Initiatives like Tradermoni is commendable, but it is a drop in the ocean as it was designed to benefit two million Nigerians in 2018 out of the 87 million living in extreme poverty. In 2019, there is no readily accessible data to confirm the number of Nigerians that have benefited from the scheme as well as the modalities for disbursement and the criteria for accessing the money.

 There’s need for immediate action to engender sustainable policies and programmes capable of lifting Nigerians out of poverty. There should be a workable social empowerment and security system that addresses the conditions of Nigerians living in extreme poverty. Investment in human capital development should also be prioritised for easy access to basic healthcare, and other social amenities.

 The rising security challenges confronting the country are largely traceable to the growing level of poverty in Nigeria because a greater number of Nigerians are impelled to seek violent ways to augment their economic conditions or make inordinate demands from government.

 Quis custodiet ipsos custodes is a Latin phrase found in the work of the Roman poet Juvenal from his Satires (Satire VI, lines 347–348). It is literally translated as ‘Who will guard the guards themselves?’ It was also the title of Wole Soyinka’s caustic interventionist missile VIII. This particular one is an admonition and not caustic, I am rather asking those around the president, those who watch and guide him to please tell him the truth.

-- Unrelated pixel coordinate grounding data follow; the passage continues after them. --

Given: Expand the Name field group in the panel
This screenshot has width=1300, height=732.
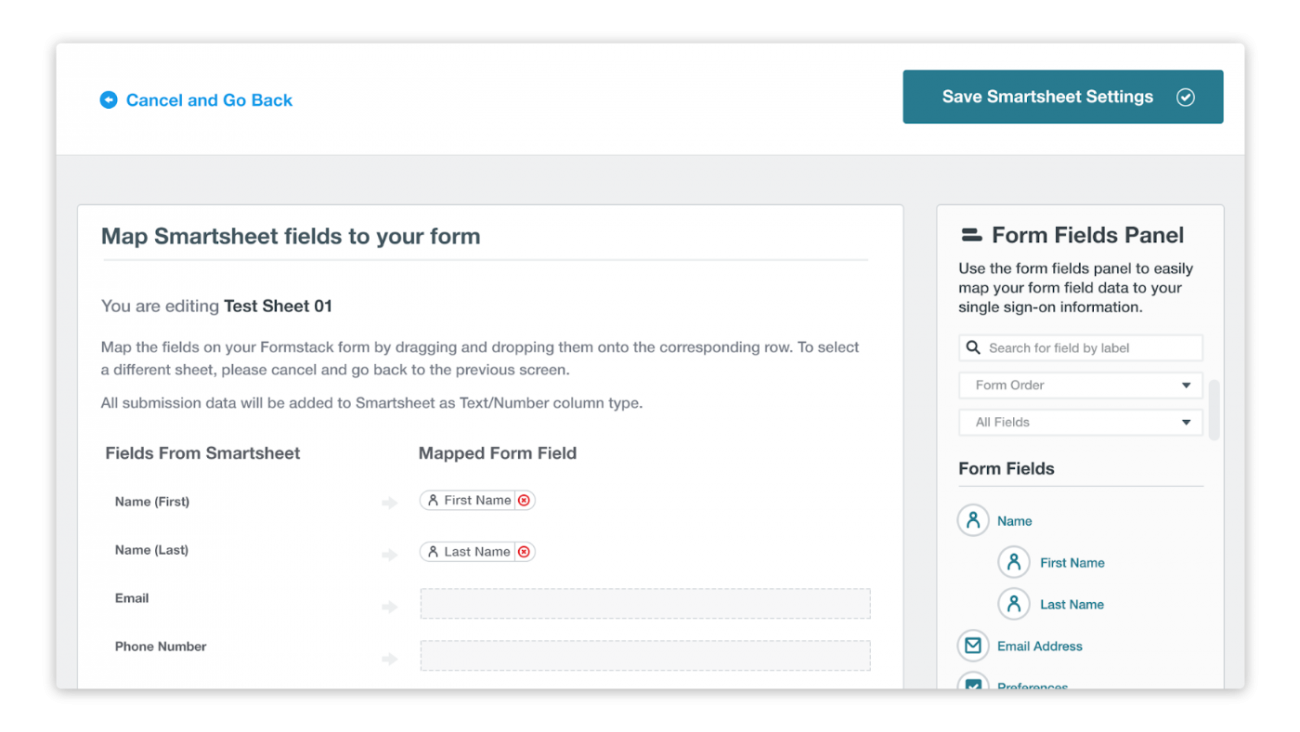Looking at the screenshot, I should coord(1012,520).
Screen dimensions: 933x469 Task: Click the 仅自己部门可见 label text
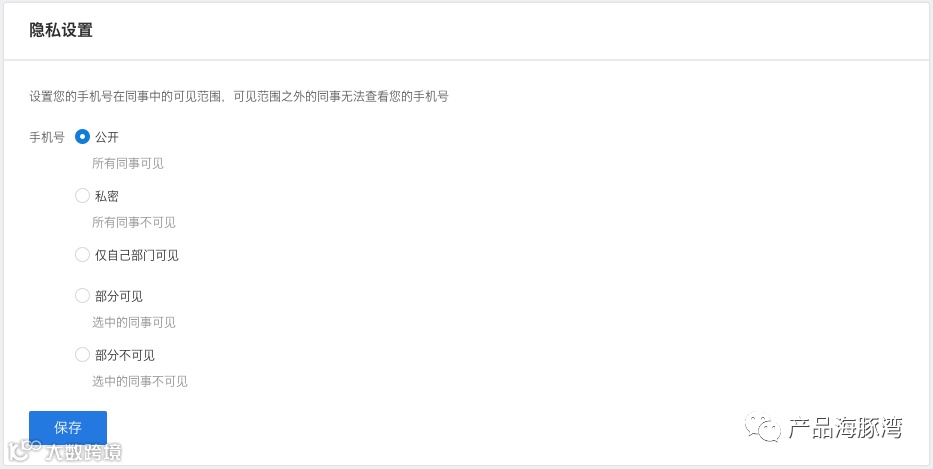pyautogui.click(x=137, y=256)

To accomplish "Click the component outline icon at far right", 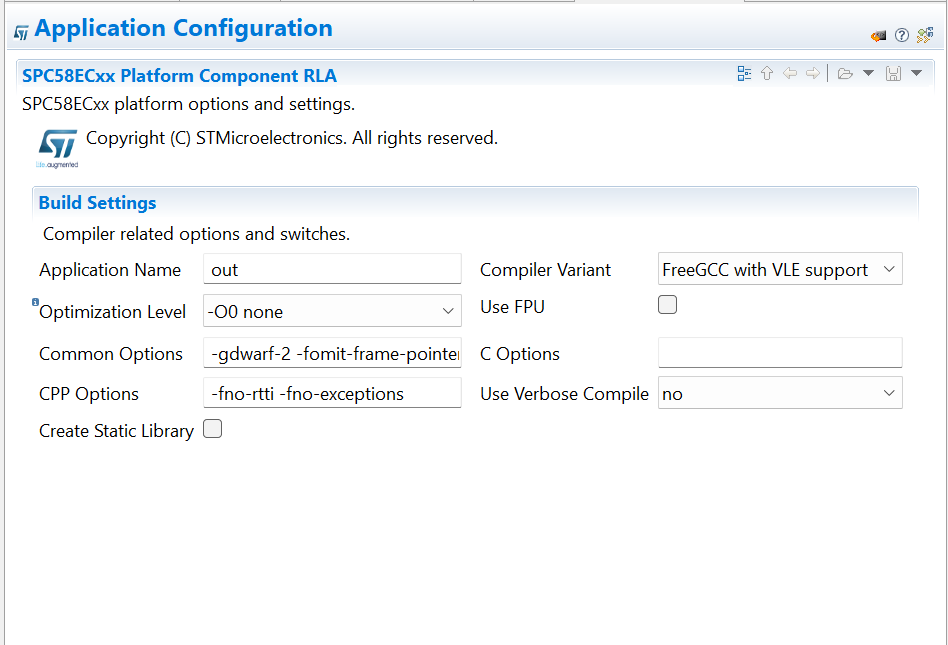I will 925,35.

 I end this admonition humming to Sunny Okosun’s which way Nigeria—

Which way Nigeria

Which way to go

I love my fatherland

I want to know

Which way Nigeria is heading to

Many years after independence

We still find it hard to start

How long shall we be patient till we reach the promised land?

Let’s save Nigeria

So Nigeria won’t die

Which way Nigeria is heading to

Every little thing that goes wrong

We start to blame the goverment

We know everything that goes wrong

We are part of the government

Which way Nigeria is heading to

Inefficiency and indiscipline

is ruining the country now

Corruption here there and every where

Inflation is very high

Let’s save Nigeria

So Nigeria won’t die

Which way Nigeria is heading to

remember that a single step is the beginning of a million mile

Let’s start right now to

rebuild ourselves to make the country smile

let’s save Nigeria so Nigeria won’t die

which way Nigeria

Which way to go. Only time will tell.